**Task requirements:** Search the entries for the word "agent" and pull out each line that has it.

──────── Input for this task

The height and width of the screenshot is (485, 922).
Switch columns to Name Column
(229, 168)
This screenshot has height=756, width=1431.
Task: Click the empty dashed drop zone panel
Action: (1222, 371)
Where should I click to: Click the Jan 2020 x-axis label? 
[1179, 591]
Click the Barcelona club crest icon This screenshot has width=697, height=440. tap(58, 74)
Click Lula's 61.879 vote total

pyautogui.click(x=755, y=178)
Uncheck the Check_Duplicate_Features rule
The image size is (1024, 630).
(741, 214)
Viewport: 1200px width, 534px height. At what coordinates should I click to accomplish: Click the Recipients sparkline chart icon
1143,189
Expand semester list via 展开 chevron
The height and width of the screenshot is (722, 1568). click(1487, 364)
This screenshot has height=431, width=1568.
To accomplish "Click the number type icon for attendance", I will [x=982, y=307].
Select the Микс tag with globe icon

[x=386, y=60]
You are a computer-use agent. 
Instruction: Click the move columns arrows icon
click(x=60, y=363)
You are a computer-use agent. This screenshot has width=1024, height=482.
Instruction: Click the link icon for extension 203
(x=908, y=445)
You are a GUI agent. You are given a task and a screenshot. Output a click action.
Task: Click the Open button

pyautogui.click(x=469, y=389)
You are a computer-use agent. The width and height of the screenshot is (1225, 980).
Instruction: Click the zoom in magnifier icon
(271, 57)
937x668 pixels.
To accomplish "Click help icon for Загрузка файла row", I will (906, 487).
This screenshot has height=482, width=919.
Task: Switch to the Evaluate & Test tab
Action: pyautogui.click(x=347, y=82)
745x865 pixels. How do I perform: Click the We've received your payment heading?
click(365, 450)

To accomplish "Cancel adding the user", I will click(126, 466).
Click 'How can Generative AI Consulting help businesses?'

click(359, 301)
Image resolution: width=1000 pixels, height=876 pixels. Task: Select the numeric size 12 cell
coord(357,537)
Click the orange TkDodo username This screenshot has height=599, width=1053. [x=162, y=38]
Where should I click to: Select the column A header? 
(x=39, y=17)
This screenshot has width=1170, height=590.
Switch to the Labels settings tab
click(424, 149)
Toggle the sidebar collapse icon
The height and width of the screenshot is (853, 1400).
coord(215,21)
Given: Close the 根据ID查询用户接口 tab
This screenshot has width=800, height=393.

────────────────

**Written reply:**
You are a computer-use agent. 
You are a computer-use agent. This screenshot has width=1024, height=482.
You are a GUI agent. You are given a task and a screenshot. Output a click action.
You are a computer-use agent. The width and height of the screenshot is (1225, 980).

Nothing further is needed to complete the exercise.